> _Work to be completed_:
Can you retype the FashionPlaytes article below word for word, starting at "Tuning in to" and ending at "the insight space."?

> _Source text_:

──────────────────────────────

FEATURE10 May 2013

Tuning in to tweens


Tween girl community site FashionPlaytes has hired two research industry executives as it looks to generate income from the insight space.


Dean Wiltse and Dana Stanley, two well-known names in the world of research, have recently joined FashionPlaytes, a company that runs an online community for 5-to-12 year-old girls. With these hires, it’s clear that company has ambitions in the consumer insights space. Commenting on his appointment, Wiltse, the former CEO of Greenfield Online (now part of Toluna), said: “There’s an incredible opportunity to become the social destination for tween girls and the most sought-after partner for any brand focused on connecting with this highly elusive demographic.”

Wiltse takes the role of CEO while Stanley, formerly of Survey Analytics, becomes vice-president of research. We put a few questions to Wiltse about his plans for the company:

“Over the years, we’ve earned the trust of these girls and their parents, and are amazed by the level of engagement and the wealth of information they’re willing to share with us”

──────────────────────────────

> _Material supplied_:
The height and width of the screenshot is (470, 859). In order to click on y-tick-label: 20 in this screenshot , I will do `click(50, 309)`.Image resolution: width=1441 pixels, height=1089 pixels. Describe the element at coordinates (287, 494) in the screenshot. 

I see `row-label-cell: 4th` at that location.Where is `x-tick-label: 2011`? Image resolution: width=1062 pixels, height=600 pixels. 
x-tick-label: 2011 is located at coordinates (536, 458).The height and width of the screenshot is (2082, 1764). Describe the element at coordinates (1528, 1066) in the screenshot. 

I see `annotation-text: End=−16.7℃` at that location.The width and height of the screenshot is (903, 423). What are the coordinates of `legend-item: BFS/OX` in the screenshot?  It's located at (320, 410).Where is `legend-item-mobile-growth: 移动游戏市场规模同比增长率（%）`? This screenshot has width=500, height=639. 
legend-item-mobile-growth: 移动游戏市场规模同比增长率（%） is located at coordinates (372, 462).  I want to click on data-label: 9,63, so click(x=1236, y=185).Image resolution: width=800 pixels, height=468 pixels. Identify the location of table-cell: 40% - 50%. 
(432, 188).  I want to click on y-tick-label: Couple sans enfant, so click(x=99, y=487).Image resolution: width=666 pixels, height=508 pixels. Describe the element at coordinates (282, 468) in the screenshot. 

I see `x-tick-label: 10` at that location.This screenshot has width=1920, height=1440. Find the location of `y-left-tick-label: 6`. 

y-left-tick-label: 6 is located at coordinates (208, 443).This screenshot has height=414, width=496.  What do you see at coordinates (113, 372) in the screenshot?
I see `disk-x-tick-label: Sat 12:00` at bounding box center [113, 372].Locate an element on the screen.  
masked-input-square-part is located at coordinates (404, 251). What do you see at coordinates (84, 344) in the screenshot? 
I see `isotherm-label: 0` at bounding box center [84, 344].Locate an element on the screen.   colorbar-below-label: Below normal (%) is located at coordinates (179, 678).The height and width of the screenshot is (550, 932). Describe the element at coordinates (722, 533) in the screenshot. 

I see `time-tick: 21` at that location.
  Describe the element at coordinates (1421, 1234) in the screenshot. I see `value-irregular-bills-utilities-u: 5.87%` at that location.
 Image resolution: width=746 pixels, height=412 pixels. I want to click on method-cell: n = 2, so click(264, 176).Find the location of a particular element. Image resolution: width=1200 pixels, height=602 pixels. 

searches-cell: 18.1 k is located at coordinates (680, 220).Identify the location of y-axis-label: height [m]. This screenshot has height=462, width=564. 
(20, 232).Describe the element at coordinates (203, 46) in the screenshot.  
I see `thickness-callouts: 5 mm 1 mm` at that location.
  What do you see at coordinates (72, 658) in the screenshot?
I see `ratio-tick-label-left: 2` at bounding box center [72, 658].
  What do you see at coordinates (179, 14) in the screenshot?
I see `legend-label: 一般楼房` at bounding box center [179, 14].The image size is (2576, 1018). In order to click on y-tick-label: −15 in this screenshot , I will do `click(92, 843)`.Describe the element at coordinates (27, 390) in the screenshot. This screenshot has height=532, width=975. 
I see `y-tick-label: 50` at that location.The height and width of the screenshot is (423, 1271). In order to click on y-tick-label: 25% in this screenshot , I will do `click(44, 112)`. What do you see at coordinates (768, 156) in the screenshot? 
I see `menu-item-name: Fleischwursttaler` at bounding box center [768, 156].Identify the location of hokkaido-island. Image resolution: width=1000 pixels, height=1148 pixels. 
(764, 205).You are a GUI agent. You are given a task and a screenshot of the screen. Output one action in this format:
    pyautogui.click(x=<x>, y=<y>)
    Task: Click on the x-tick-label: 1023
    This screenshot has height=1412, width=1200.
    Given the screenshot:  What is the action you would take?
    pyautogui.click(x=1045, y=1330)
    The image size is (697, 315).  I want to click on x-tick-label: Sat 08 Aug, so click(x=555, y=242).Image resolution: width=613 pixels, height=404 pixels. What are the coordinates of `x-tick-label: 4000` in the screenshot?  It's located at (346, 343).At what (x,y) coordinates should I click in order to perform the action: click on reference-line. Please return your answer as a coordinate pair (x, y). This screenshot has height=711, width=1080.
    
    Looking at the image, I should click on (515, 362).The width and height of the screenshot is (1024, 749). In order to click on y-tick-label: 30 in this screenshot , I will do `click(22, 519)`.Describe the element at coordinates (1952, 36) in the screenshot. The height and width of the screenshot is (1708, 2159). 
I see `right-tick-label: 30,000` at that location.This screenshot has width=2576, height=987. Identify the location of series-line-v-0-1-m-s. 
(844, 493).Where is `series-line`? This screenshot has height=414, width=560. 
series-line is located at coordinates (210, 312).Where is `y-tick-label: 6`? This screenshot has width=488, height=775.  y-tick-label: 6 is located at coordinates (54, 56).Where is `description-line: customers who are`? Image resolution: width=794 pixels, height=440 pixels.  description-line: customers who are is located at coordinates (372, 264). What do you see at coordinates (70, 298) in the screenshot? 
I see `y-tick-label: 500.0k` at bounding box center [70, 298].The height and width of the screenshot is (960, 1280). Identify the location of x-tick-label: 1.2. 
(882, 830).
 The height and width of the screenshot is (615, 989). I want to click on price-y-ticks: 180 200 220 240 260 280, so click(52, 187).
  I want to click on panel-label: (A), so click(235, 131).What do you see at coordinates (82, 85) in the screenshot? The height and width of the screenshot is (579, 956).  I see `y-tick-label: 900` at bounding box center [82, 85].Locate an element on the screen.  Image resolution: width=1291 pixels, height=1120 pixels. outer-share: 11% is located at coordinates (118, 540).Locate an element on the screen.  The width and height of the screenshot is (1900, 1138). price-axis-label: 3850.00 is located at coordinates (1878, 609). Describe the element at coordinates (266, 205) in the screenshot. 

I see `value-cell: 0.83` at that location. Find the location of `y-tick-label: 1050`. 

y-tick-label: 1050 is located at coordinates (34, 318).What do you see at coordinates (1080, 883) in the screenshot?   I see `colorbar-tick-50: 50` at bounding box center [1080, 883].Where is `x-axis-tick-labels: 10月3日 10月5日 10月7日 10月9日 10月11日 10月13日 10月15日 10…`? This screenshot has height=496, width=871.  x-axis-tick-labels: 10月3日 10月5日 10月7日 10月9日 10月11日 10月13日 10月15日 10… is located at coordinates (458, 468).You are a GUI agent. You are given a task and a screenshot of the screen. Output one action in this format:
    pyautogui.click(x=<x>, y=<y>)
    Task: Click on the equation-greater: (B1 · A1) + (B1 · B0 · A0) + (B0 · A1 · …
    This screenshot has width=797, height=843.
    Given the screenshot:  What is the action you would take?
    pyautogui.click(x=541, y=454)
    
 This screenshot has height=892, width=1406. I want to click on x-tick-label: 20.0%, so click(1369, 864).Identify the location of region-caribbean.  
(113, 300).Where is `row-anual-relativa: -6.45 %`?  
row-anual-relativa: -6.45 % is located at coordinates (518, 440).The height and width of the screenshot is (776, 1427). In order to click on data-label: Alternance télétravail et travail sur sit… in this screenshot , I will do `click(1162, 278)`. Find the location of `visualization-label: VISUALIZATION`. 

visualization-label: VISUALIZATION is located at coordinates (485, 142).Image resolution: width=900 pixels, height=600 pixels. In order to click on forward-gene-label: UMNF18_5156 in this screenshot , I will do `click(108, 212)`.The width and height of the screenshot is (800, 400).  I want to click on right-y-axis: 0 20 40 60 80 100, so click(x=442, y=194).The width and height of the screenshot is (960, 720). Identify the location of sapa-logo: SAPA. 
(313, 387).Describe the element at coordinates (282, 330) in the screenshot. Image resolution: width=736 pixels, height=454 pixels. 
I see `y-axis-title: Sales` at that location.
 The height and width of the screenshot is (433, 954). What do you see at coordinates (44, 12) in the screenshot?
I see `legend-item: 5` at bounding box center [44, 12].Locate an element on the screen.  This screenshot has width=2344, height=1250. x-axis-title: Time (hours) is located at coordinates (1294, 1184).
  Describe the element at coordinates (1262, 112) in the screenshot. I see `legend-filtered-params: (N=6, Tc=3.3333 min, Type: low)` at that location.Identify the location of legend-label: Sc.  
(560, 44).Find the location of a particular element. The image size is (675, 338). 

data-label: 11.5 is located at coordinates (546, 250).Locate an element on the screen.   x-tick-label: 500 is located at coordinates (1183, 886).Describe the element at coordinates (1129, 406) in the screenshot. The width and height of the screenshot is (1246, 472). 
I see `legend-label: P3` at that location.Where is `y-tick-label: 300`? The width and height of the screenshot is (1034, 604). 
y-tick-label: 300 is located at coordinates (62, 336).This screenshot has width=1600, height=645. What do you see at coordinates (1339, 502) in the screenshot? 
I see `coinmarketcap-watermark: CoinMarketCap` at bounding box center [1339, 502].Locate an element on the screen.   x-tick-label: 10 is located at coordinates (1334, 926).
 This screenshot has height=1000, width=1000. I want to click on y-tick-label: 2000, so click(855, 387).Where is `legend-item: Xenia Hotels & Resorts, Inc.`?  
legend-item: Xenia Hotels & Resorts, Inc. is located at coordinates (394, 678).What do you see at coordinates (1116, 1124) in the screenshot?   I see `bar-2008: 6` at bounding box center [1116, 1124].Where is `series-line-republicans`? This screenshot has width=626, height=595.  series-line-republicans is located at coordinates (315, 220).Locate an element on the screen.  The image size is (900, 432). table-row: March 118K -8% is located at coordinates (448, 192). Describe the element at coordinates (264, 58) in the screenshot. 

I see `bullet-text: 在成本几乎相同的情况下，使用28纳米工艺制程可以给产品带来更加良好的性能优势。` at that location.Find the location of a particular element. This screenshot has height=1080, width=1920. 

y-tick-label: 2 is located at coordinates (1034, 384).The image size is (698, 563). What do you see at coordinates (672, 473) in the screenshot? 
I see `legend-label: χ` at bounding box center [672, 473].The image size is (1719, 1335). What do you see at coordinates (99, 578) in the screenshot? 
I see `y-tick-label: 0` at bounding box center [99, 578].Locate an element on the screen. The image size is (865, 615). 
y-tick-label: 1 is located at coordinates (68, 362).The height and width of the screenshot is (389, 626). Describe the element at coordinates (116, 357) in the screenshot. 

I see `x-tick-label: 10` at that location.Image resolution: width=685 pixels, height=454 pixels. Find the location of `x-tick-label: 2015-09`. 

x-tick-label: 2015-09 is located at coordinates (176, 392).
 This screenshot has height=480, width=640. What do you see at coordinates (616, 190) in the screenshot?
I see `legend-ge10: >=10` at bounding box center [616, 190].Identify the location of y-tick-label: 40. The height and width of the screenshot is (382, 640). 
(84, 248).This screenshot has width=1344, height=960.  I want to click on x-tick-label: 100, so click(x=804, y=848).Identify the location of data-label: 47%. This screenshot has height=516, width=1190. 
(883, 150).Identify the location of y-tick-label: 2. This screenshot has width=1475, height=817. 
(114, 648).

──────────────────────────────

> _Reply to the task_:
Tuning in to tweens


Tween girl community site FashionPlaytes has hired two research industry executives as it looks to generate income from the insight space.